Я не отвечала, но эти слова испугали меня не меньше, чем предыдущие. Михал стал такой же важной частью меня, как и ты. Без Михала я не была бы человеком в полном смысле этого слова. Но мне нельзя было ставить условия. Я могла их только принимать.

Утром я ушла на работу. Ты взял выходной. Собирался вернуться из Кракова на следующий день, но когда я пришла с работы, то увидела внизу Михала. Он стоял возле арки, как на карауле.

– Ты что тут делаешь? – удивилась я.

– Папа просит, чтобы ты не поднималась наверх…

От этих слов у меня закружилась голова, и я вынуждена была прислониться к стене.

– Кристина, – спросил Михал, – ты что, больна?

– Нет-нет, – выдавила я из себя улыбку, – это так. Ничего…

– Ты постой тут, а я пойду к папе, – сказал он, – так папа велел…

Все было ясно: мне нужно уйти. Но я не могла. Стояла, словно прикованная. Я подумала: можно ли считать грехом то, что я сделала с собой или, скорее, с другими? Отец, а теперь вот она… Я знала твою жену только по фотографии. Красивое, спокойное лицо. Короткие темные волосы, темные глаза, смешливый носик. На тех фотографиях вы были вместе, обнимались и смеялись, глядя в объектив. Сначала, рассматривая те снимки, я испытывала обыкновенное любопытство, потом к нему прибавилась боль… Но я осознавала, что делаю, и где-то в глубине души ожидала такой конец.

Другого я не заслуживала. Я пришла в этот дом с улицы. Сначала присвоила себе ее одежду, а потом любовь сына и твое сердце. Это не могло остаться безнаказанным, за такую кражу надлежало заплатить. Я должна повернуться и уйти. В неизвестность. Что с того? Марысю это не должно касаться. Но я все стояла в этой арке, Анджей. Я все стояла…

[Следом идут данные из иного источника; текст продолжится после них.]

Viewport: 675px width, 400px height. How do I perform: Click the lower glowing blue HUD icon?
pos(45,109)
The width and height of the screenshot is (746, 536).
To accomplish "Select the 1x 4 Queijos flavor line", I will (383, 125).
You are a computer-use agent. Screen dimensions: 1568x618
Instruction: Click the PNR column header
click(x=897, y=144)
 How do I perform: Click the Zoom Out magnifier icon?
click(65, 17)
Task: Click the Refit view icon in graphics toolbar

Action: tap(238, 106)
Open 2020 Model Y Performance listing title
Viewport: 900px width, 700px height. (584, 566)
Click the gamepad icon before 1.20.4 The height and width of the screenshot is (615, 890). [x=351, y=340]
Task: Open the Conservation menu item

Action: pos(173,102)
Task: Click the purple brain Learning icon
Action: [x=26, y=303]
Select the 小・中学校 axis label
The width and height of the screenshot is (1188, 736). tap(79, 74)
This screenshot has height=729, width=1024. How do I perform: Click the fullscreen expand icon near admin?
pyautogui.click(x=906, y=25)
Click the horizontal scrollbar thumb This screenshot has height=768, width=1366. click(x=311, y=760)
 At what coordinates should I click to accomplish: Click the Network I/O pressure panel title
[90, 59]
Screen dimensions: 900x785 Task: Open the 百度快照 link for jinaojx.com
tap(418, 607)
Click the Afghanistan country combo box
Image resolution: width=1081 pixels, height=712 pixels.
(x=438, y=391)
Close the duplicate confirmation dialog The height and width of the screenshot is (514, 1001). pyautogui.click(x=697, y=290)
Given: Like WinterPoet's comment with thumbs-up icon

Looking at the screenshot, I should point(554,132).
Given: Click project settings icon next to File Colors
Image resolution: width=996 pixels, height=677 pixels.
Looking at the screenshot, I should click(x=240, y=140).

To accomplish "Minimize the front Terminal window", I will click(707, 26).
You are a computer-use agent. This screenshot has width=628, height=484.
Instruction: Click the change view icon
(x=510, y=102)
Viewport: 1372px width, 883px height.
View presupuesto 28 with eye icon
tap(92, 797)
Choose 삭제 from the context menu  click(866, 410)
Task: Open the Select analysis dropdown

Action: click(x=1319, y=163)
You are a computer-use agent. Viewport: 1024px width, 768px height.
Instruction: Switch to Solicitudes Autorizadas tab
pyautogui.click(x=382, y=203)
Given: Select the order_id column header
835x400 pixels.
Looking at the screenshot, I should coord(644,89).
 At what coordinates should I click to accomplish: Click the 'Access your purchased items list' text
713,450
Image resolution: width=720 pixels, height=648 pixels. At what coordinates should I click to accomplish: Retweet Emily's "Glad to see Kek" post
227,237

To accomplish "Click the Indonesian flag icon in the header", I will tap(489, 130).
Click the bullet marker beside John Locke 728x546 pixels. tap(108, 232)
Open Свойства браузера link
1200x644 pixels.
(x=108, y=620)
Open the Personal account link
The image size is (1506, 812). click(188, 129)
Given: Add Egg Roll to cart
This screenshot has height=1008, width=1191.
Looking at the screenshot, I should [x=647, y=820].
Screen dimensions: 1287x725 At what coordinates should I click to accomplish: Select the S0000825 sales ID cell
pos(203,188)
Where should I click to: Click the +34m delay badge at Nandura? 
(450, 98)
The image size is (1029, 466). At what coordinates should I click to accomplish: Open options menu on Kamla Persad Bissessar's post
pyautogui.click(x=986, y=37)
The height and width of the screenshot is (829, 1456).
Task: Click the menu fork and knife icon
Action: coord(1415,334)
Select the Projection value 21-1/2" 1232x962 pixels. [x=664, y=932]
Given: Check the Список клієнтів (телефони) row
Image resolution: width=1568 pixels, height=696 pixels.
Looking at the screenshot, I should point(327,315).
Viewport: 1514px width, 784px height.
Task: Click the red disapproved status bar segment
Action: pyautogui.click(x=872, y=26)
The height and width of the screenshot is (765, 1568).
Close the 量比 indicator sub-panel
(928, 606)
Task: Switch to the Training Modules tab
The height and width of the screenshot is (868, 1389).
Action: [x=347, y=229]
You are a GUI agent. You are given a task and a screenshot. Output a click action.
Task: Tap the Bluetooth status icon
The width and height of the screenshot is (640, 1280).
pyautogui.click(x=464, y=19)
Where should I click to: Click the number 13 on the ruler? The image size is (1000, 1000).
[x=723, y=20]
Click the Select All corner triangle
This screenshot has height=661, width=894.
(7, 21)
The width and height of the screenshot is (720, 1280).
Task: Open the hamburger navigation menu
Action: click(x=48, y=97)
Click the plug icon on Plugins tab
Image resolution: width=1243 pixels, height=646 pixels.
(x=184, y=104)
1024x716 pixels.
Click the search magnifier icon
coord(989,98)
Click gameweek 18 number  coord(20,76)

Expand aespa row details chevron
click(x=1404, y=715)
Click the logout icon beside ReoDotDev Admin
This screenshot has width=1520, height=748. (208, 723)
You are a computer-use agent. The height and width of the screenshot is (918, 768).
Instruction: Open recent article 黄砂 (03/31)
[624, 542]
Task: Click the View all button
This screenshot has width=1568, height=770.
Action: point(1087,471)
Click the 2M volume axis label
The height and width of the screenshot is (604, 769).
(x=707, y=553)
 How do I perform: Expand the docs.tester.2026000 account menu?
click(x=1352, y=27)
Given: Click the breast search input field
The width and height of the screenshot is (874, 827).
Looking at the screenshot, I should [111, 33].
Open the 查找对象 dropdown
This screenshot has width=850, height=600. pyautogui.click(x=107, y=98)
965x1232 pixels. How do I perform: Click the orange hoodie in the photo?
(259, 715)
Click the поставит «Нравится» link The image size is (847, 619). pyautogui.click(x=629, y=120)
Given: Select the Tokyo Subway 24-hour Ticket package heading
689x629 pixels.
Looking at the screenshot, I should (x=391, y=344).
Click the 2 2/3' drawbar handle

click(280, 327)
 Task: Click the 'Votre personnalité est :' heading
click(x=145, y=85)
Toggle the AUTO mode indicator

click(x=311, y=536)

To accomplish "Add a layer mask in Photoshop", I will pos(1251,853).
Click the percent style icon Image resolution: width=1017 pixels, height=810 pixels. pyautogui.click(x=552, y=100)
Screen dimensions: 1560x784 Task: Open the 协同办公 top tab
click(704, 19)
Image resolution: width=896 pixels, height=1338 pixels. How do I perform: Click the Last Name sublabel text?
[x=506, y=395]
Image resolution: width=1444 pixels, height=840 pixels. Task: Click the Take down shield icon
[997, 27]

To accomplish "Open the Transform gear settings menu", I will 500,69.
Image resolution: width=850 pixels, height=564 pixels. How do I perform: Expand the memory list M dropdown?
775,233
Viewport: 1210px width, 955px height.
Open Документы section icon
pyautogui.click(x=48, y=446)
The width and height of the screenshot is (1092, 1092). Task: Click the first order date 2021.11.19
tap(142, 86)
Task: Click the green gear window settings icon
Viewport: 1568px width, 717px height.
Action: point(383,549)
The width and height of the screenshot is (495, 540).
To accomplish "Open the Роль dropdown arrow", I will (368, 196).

И вдруг увидела тебя. Ты шел быстрым шагом через двор. Я хотела сделать безразличное выражение лица, даже пыталась выдавить из себя улыбку, но была не в состоянии. Я не владела своим лицом. И вообще собой. Во мне все распалось на отдельные частички. Казалось, что я уже никогда не смогу себя собрать. Ты подошел ко мне, но я не успела заглянуть тебе в лицо и увидеть в глазах знакомое выражение беспокойства.

Ты прижал меня к себе.

– Кристина, – услышала я твой голос, – успокойся. Я все тебе сейчас объясню, пойдем…

Мы отправились в кондитерскую на углу, куда я когда-то носила пончики, которые пекла твоя мама. Мы сели за столик, точнее, ты усадил меня за него. Я была не в состоянии выбрать место. Даже это решение казалось мне слишком трудным. Я видела перед собой только твое лицо. Ты смотрел мне в глаза.

– Кристина, – сказал ты, – нам немного сложнее стало жить, но мы вместе и должны быть вместе. Ты знаешь это не хуже моего…

Я кивнула, потому что не могла выдавить из себя ни единого звука.